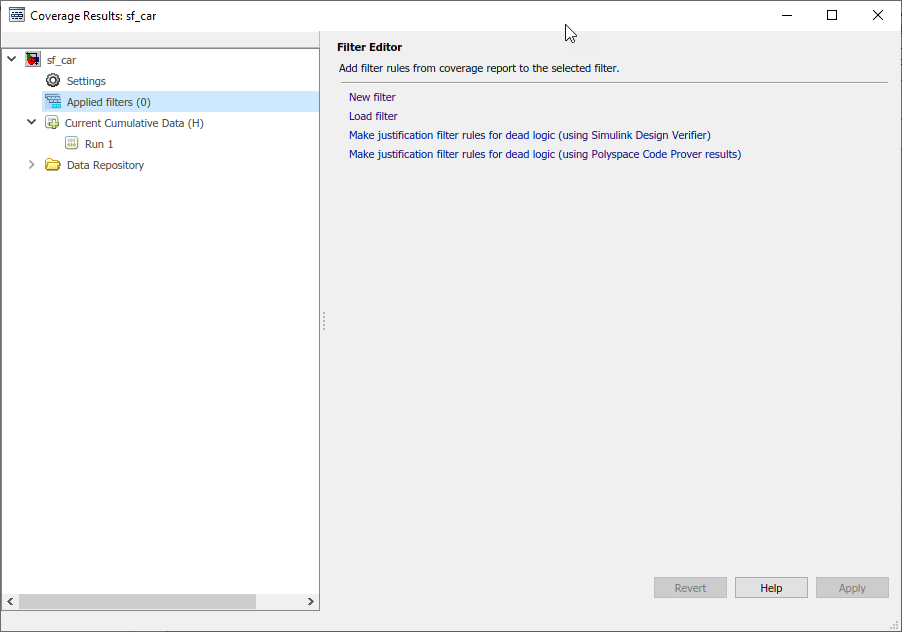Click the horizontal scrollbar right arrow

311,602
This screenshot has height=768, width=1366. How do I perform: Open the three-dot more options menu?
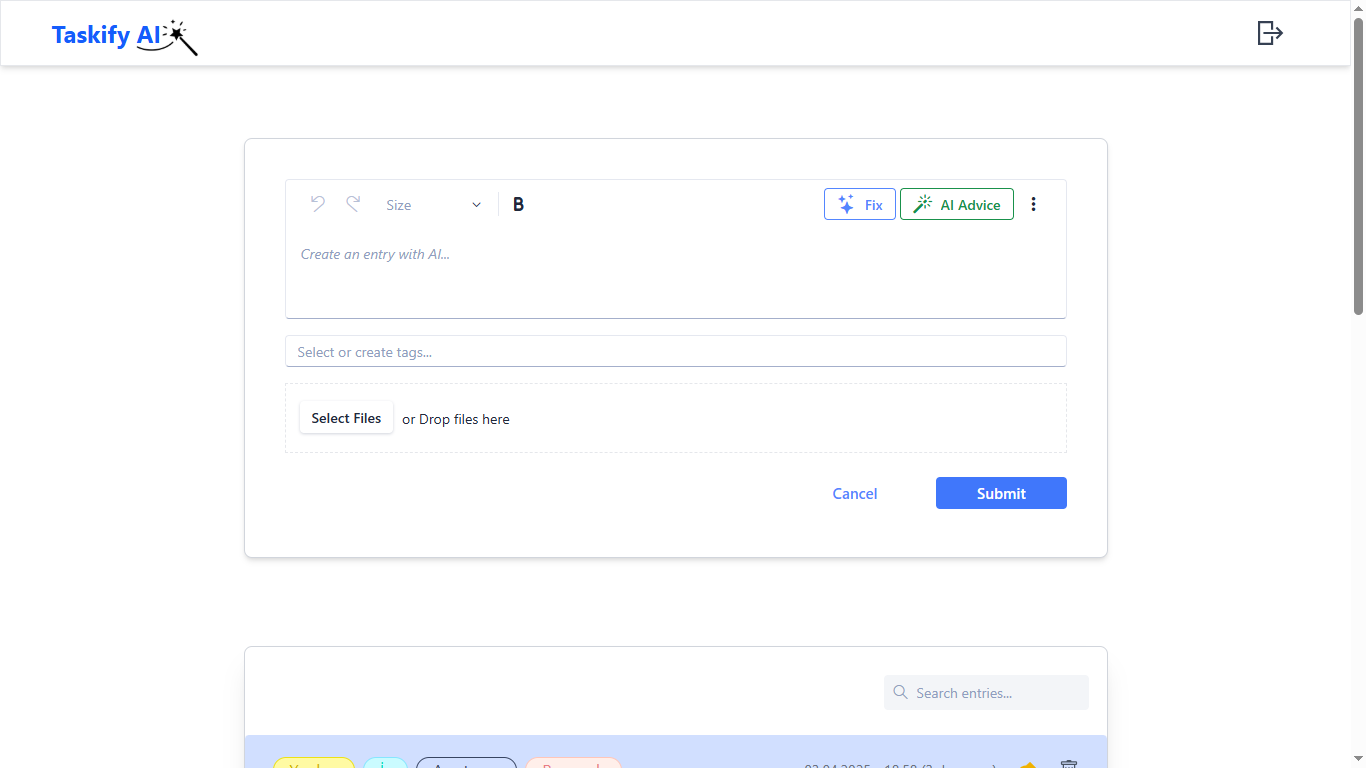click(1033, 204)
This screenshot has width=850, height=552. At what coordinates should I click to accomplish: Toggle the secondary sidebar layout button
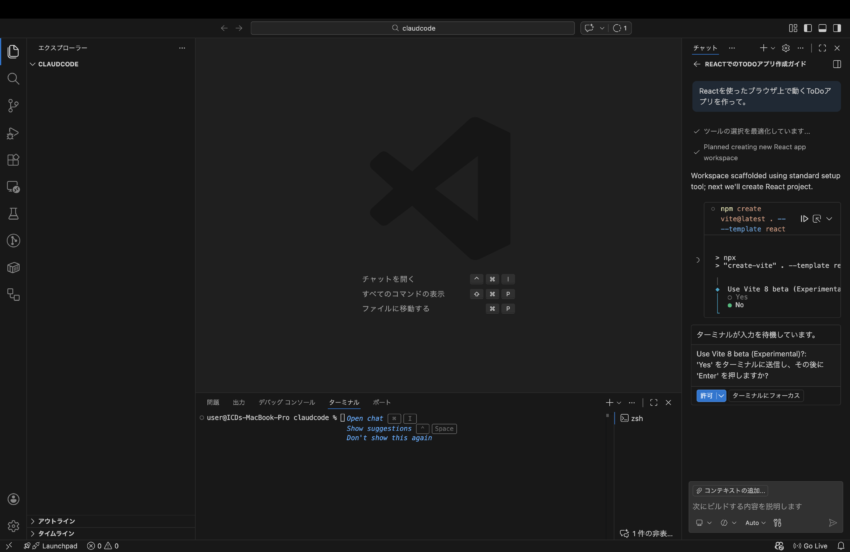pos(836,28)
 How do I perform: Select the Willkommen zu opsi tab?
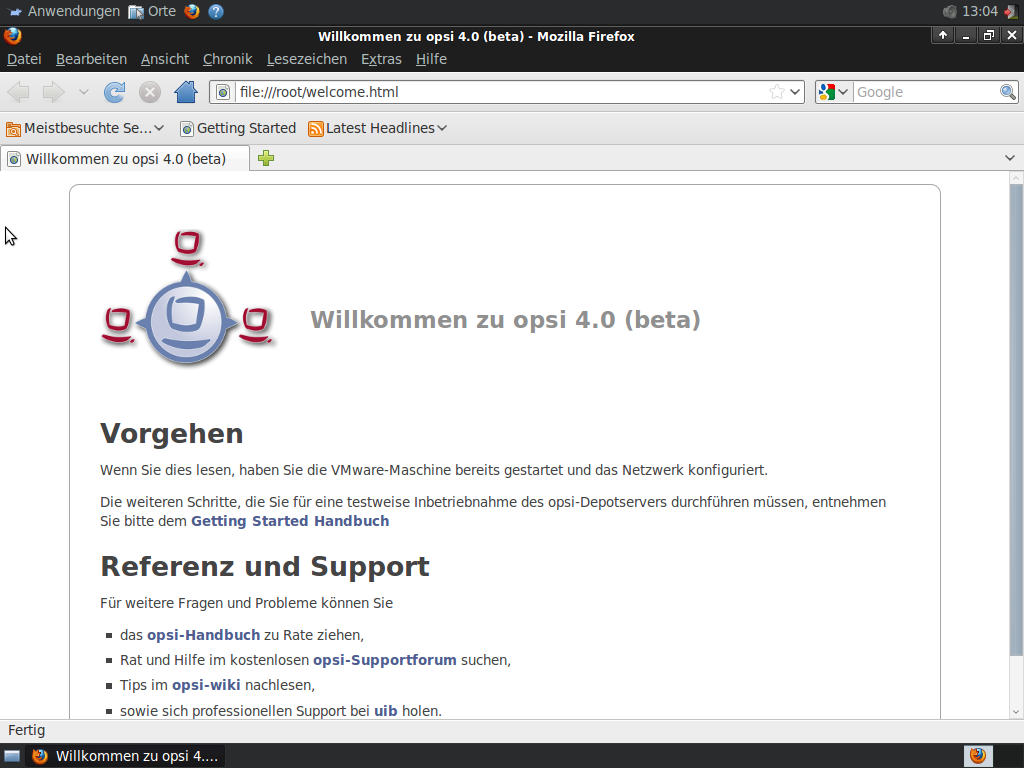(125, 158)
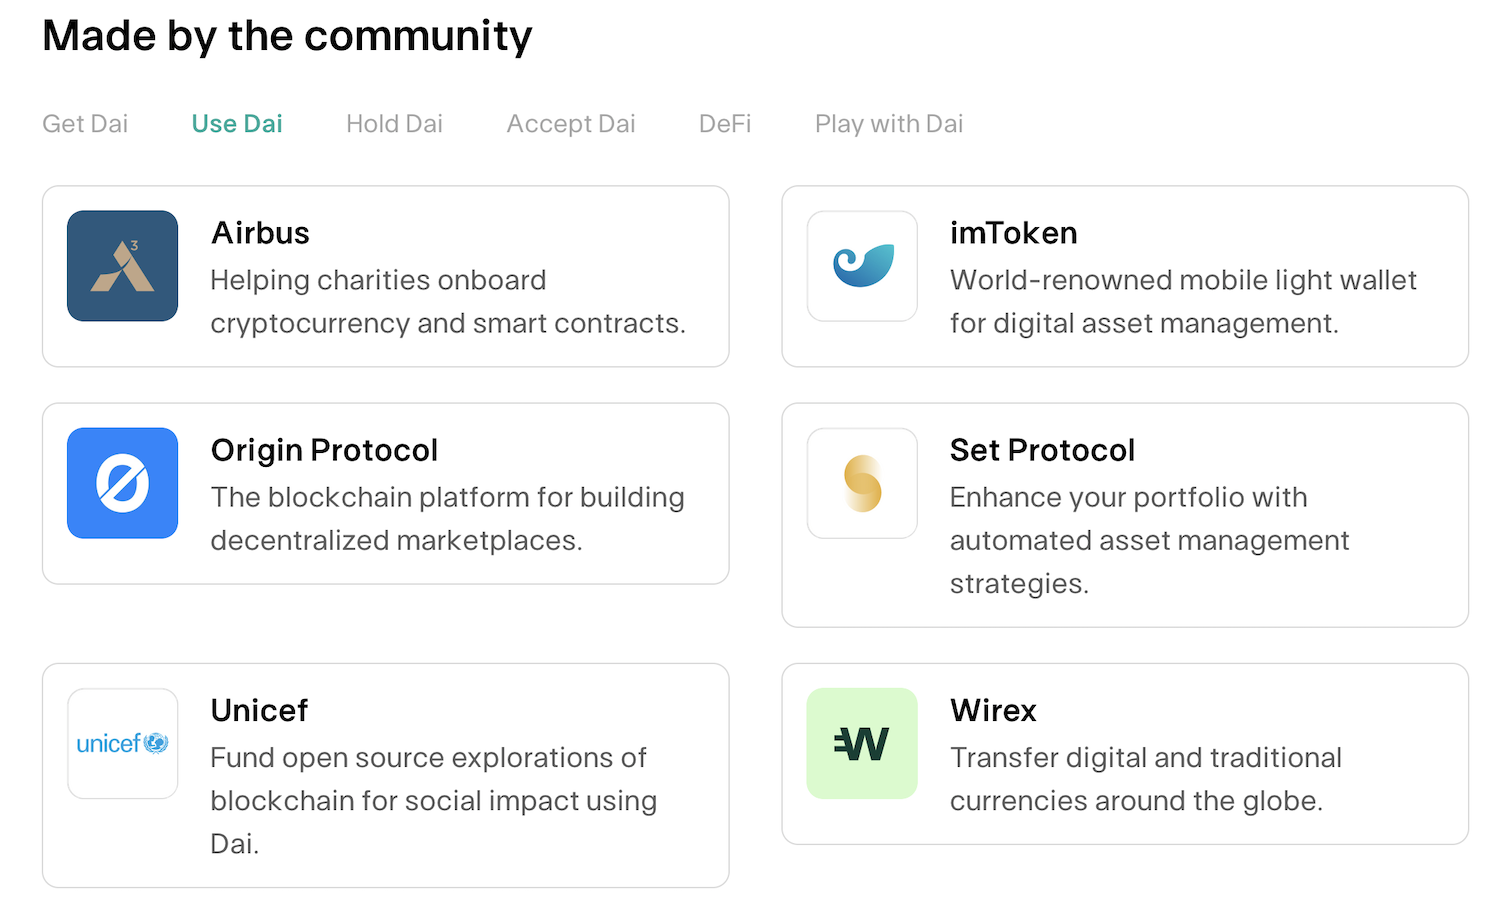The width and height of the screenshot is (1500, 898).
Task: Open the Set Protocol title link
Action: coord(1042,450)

══════════════════════════════

=== The problem ===
Return the line containing "This screenshot has width=850, height=552." and every line after it through the end of the records above, exactly and nothing else, but not the pictures.

=== Output below ===
This screenshot has width=850, height=552. At what coordinates should I click to accomplish: Toggle the secondary sidebar layout button
pos(836,28)
 How do I perform: Select the Willkommen zu opsi tab?
(125, 158)
The width and height of the screenshot is (1500, 898).
Task: Open the Set Protocol title link
Action: coord(1042,450)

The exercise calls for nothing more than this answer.